-------- RECORDED INFORMATION
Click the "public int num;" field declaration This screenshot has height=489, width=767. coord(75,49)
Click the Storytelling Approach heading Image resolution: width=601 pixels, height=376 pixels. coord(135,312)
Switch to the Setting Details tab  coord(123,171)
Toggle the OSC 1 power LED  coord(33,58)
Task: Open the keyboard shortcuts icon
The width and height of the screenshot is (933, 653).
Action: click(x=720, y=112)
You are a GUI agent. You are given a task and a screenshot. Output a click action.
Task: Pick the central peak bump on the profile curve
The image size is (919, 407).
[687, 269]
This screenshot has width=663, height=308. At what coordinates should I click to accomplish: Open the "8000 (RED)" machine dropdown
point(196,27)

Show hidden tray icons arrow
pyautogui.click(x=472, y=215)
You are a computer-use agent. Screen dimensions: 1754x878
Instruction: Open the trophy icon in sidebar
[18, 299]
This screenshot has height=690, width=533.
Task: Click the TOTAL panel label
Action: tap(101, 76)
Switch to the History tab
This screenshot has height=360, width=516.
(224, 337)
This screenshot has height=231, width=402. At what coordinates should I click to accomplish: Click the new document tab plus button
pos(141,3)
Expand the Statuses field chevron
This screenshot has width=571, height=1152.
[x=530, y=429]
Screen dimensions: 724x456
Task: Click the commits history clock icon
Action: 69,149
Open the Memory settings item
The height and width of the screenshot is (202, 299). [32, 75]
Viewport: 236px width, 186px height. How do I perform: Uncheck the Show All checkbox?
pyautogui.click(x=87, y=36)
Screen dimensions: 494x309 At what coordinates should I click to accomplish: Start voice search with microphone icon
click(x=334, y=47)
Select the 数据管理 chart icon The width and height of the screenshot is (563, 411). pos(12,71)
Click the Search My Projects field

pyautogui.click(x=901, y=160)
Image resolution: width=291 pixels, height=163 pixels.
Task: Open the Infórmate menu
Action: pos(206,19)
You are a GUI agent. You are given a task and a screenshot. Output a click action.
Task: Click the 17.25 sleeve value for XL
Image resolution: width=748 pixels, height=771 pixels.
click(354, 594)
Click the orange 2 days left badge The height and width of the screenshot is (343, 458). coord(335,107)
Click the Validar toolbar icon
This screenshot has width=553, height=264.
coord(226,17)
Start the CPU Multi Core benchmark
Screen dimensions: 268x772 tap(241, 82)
----------------
__ACTIVITY__. With "Switch" as the string to find, copy every line of the records that holds it.

__RESULT OF THIS TASK__.
Switch to the Setting Details tab  coord(123,171)
Switch to the History tab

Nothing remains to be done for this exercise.